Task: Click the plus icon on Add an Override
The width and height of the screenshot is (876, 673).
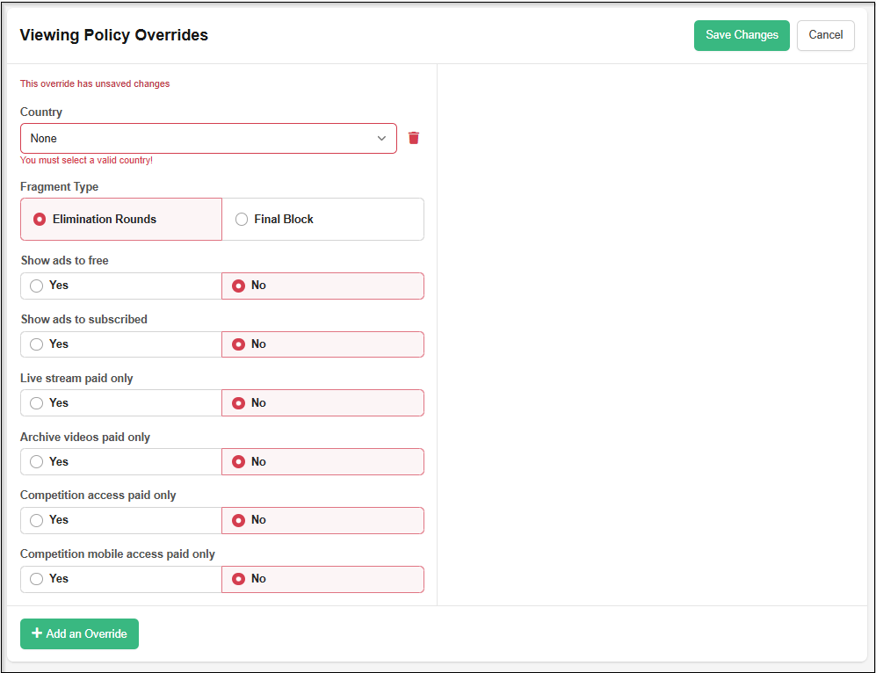Action: tap(37, 633)
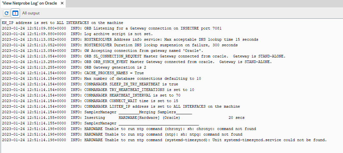Click the 'systemd-timesyncd.service could not be found' line
The image size is (343, 153).
(164, 140)
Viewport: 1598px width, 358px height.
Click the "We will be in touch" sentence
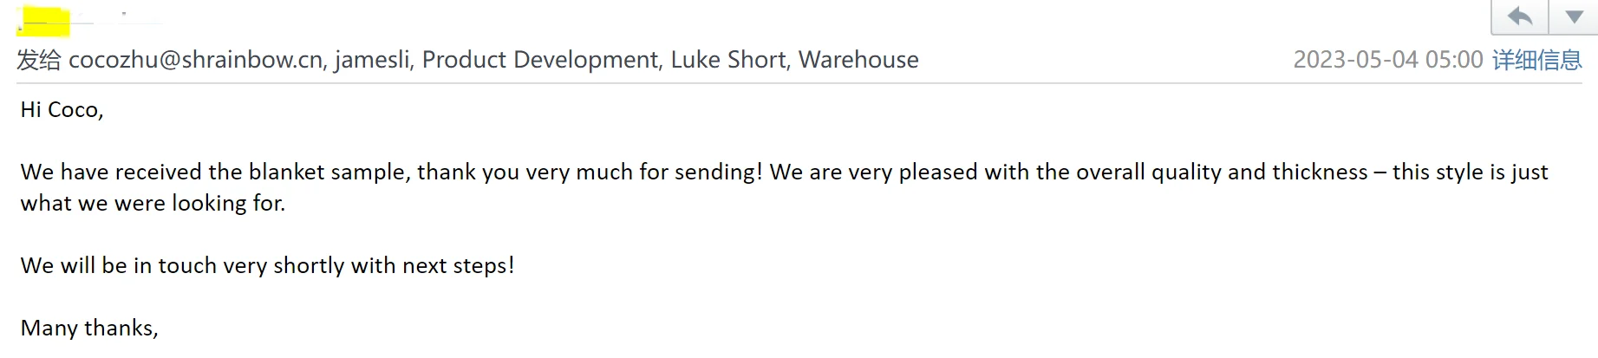click(267, 266)
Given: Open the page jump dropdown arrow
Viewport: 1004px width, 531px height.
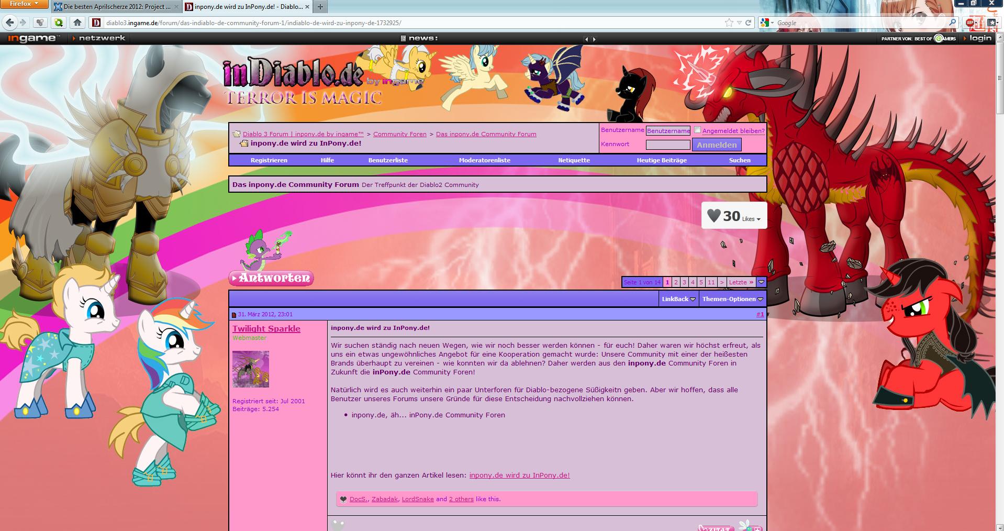Looking at the screenshot, I should [x=761, y=282].
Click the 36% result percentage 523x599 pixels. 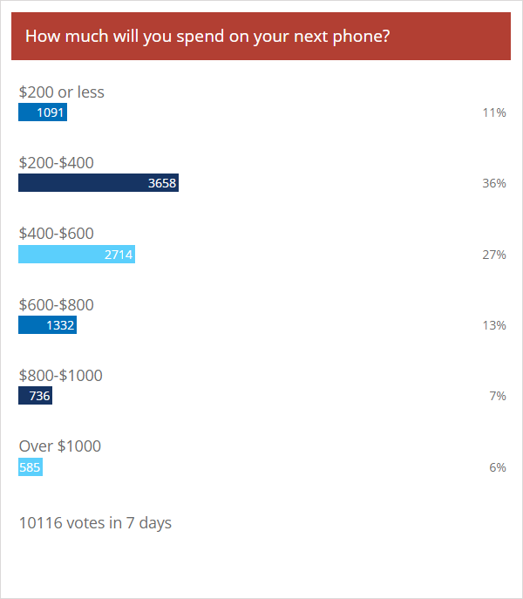(494, 183)
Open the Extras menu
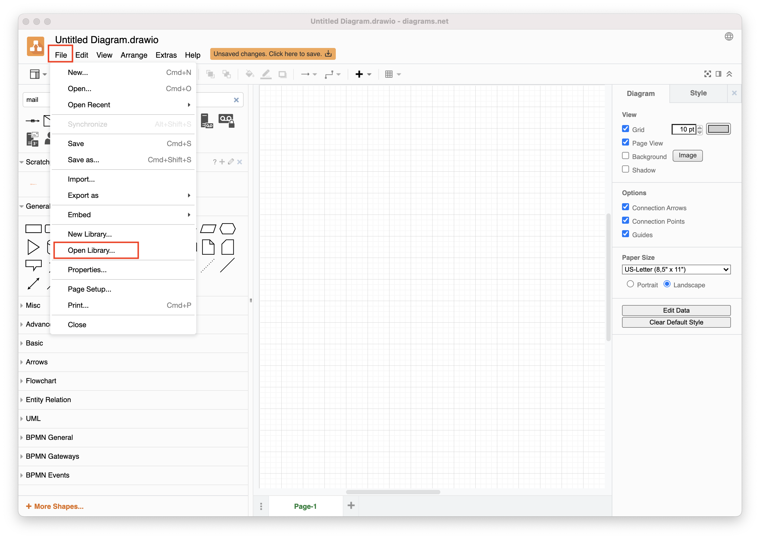 tap(166, 55)
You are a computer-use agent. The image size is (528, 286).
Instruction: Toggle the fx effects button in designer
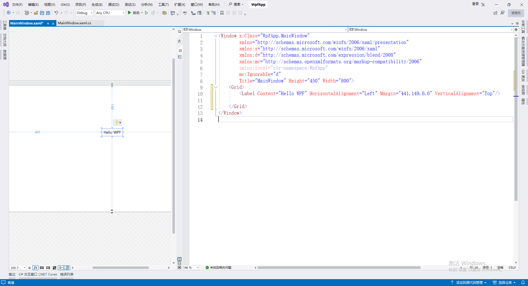click(x=35, y=268)
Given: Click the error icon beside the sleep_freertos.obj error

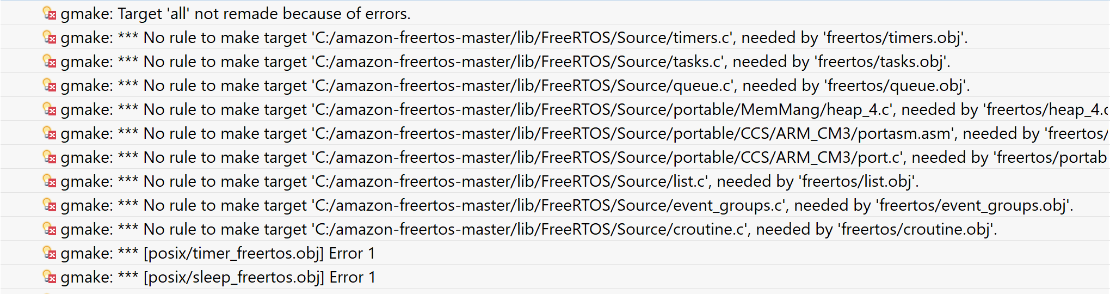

- - -

▶ _Written task_
Rescale the stretch from the line containing "You are a computer-use" through the end of the data by giving only those lines again, requests included, with every coordinate in the answers multiplied by 0.25 and rounded to a whole number, halves rounded up. Leave the pictures out of your answer.

▶ _Task output_
You are a computer-use agent. The image size is (528, 286).
Instruction: Toggle the fx effects button in designer
click(x=9, y=67)
Given: Click the error icon beside the sleep_freertos.obj error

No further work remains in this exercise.